VCF 9.0 GA Mental Model Part 2: Fleet Services vs Instance Management Planes (and Who Owns What)

Paul Bryant

2 months ago

TL;DR

Standardize on the official hierarchy: VCF private cloud -> VCF fleet -> VCF instance -> VCF domain -> vSphere clusters. A VCF fleet is managed by one set of fleet-level management components (notably VCF Operations and VCF Automation), while each VCF instance keeps its own management domain and domain-level control planes.

Your fastest path to org alignment is separating two things people constantly mix up:

Fleet-level services: centralized operations, lifecycle for management components, automation, and SSO integration.
Instance management planes: SDDC Manager, management vCenter, management NSX, plus the vCenter and NSX that belong to each workload domain.

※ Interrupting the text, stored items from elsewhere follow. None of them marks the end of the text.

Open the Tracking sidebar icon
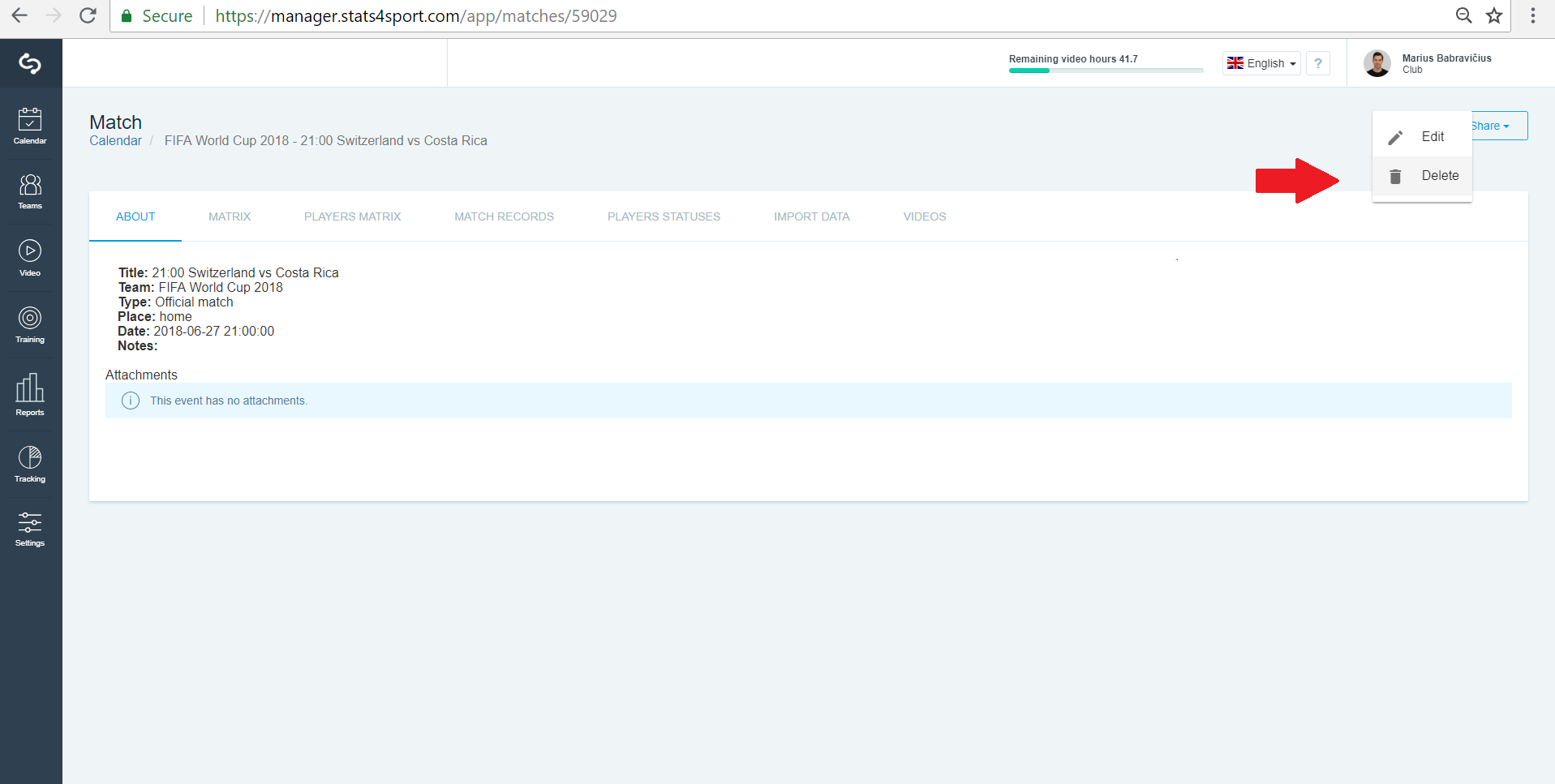 click(x=30, y=464)
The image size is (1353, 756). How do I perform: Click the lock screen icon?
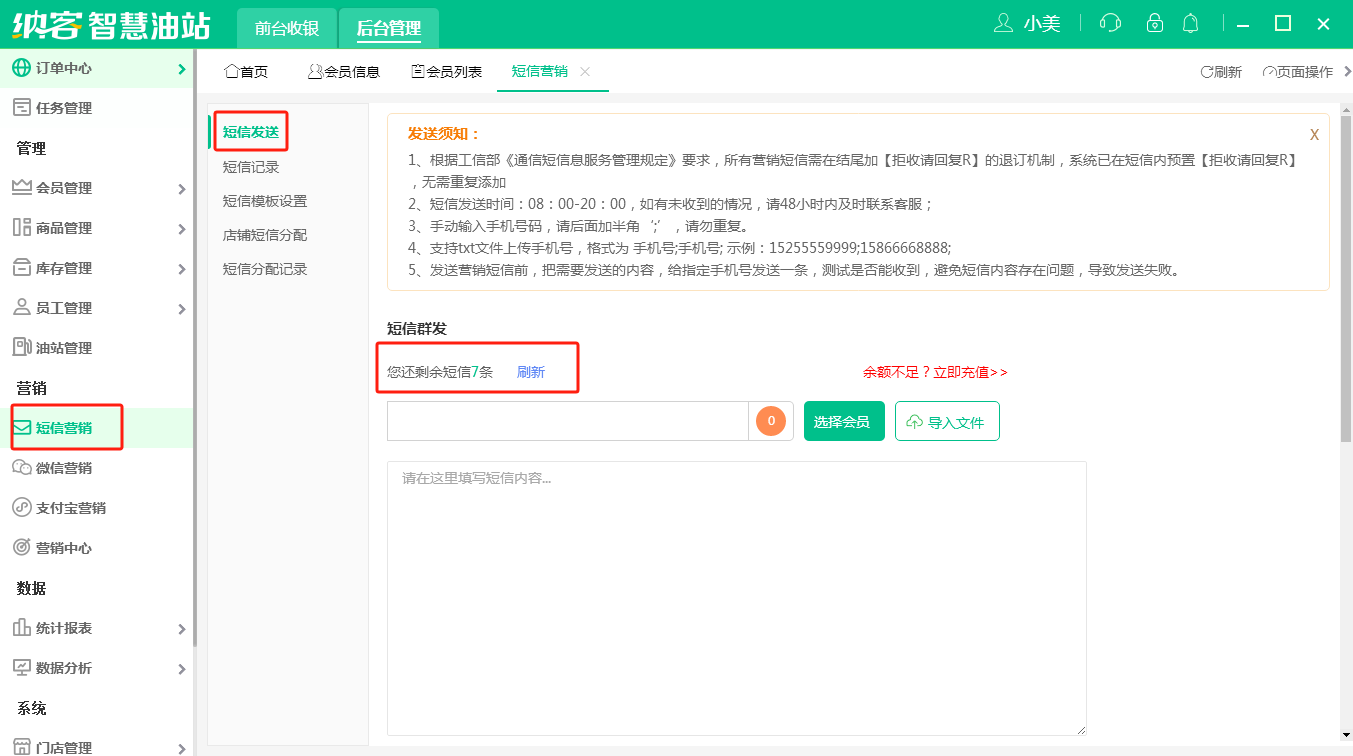[1155, 23]
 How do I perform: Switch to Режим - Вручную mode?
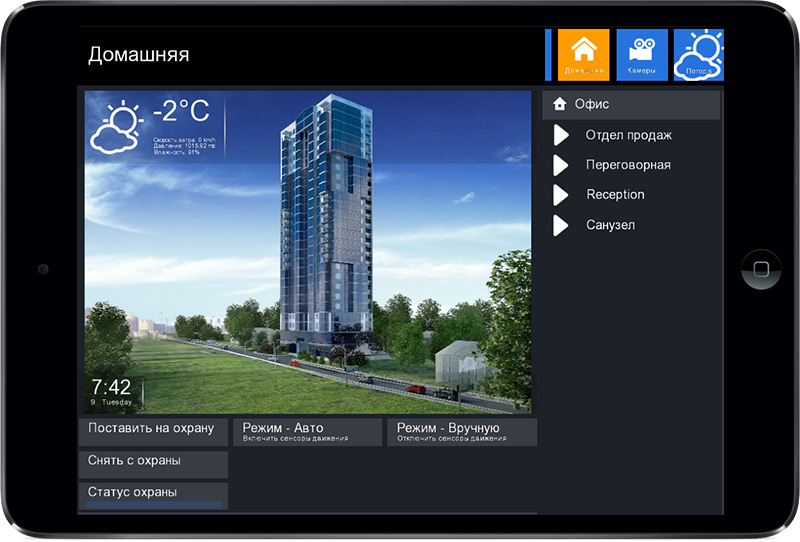pos(461,432)
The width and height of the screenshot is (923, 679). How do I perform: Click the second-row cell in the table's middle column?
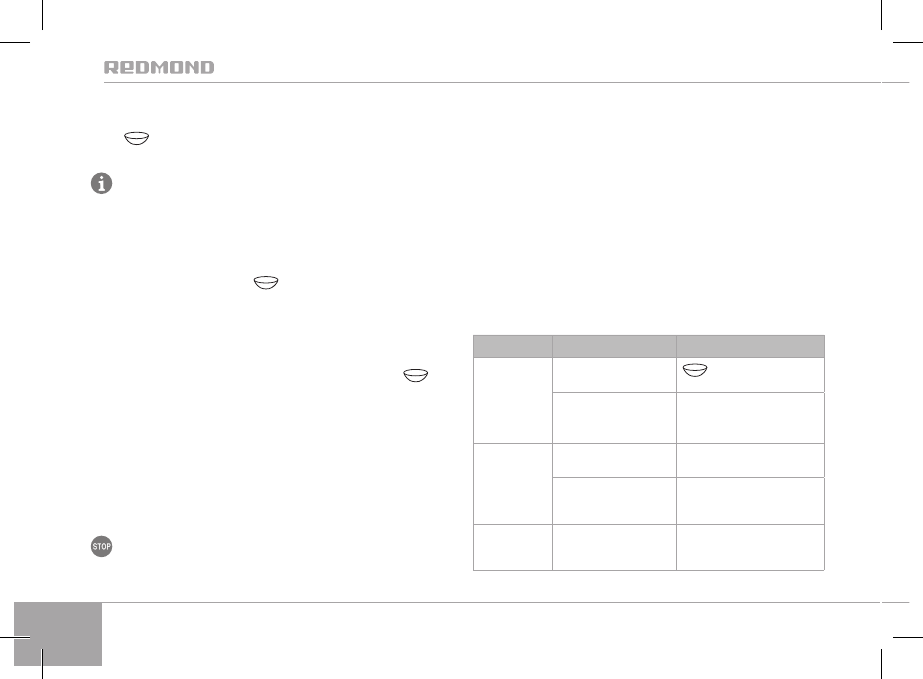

Scope and code levels referenced (VCF 9.0 GA core):

VCF Installer: 9.0.1.0 build 24962180 (required to deploy VCF 9.0.0.0 components)
SDDC Manager: 9.0.0.0 build 24703748
vCenter: 9.0.0.0 build 24755230
ESXi: 9.0.0.0 build 24755229
NSX: 9.0.0.0 build 24733065
VCF Operations: 9.0.0.0 build 24695812
VCF Operations fleet management: 9.0.0.0 build 24695816
VCF Automation: 9.0.0.0 build 24701403
VCF Identity Broker: 9.0.0.0 build 24695128

Architecture Diagram

Legend:

Fleet-level management components give you centralized governance, inventory, and services.
Instance management planes are not shared. Each instance still owns its own SDDC Manager, vCenter, and NSX boundaries.

Scenario
Assumptions
Core vocabulary recap
Core concept: separate fleet services from instance management planes
What runs where in VCF 9.0 GA
Who owns what
Day-0, day-1, day-2 map
Identity and SSO boundaries that actually matter
Topology patterns for single site, two sites, and multi-region
Failure domain analysis
Operational runbook snapshot
Anti-patterns
Summary and takeaways
Conclusion

Scenario

You need architects, operators, and leadership to agree on:

What VCF 9.0 actually manages.
What is centralized at fleet level vs isolated per instance or domain.
Who owns which parts of lifecycle, identity, and day-2 operations.

Assumptions

You are deploying greenfield VCF 9.0 GA (core components at 9.0.0.0, deployed via the documented installer level).
You deploy both VCF Operations and VCF Automation from day-1.
You want patterns for:
- Single site
- Two sites in one region
- Multi-region
You need guidance for both:
- Shared identity
- Separate identity and SSO boundaries for regulated isolation

Core vocabulary recap

Use these terms consistently in meetings, designs, and runbooks:

VCF private cloud: the highest-level management and consumption boundary; can contain one or more fleets.
VCF fleet: managed by one set of fleet-level management components (notably VCF Operations and VCF Automation); contains one or more instances.
VCF instance: a discrete VCF deployment containing a management domain and optionally workload domains.
VCF domain: a lifecycle and isolation boundary inside an instance (management domain and VI workload domains).
vSphere cluster: where ESXi capacity lives; clusters exist inside domains.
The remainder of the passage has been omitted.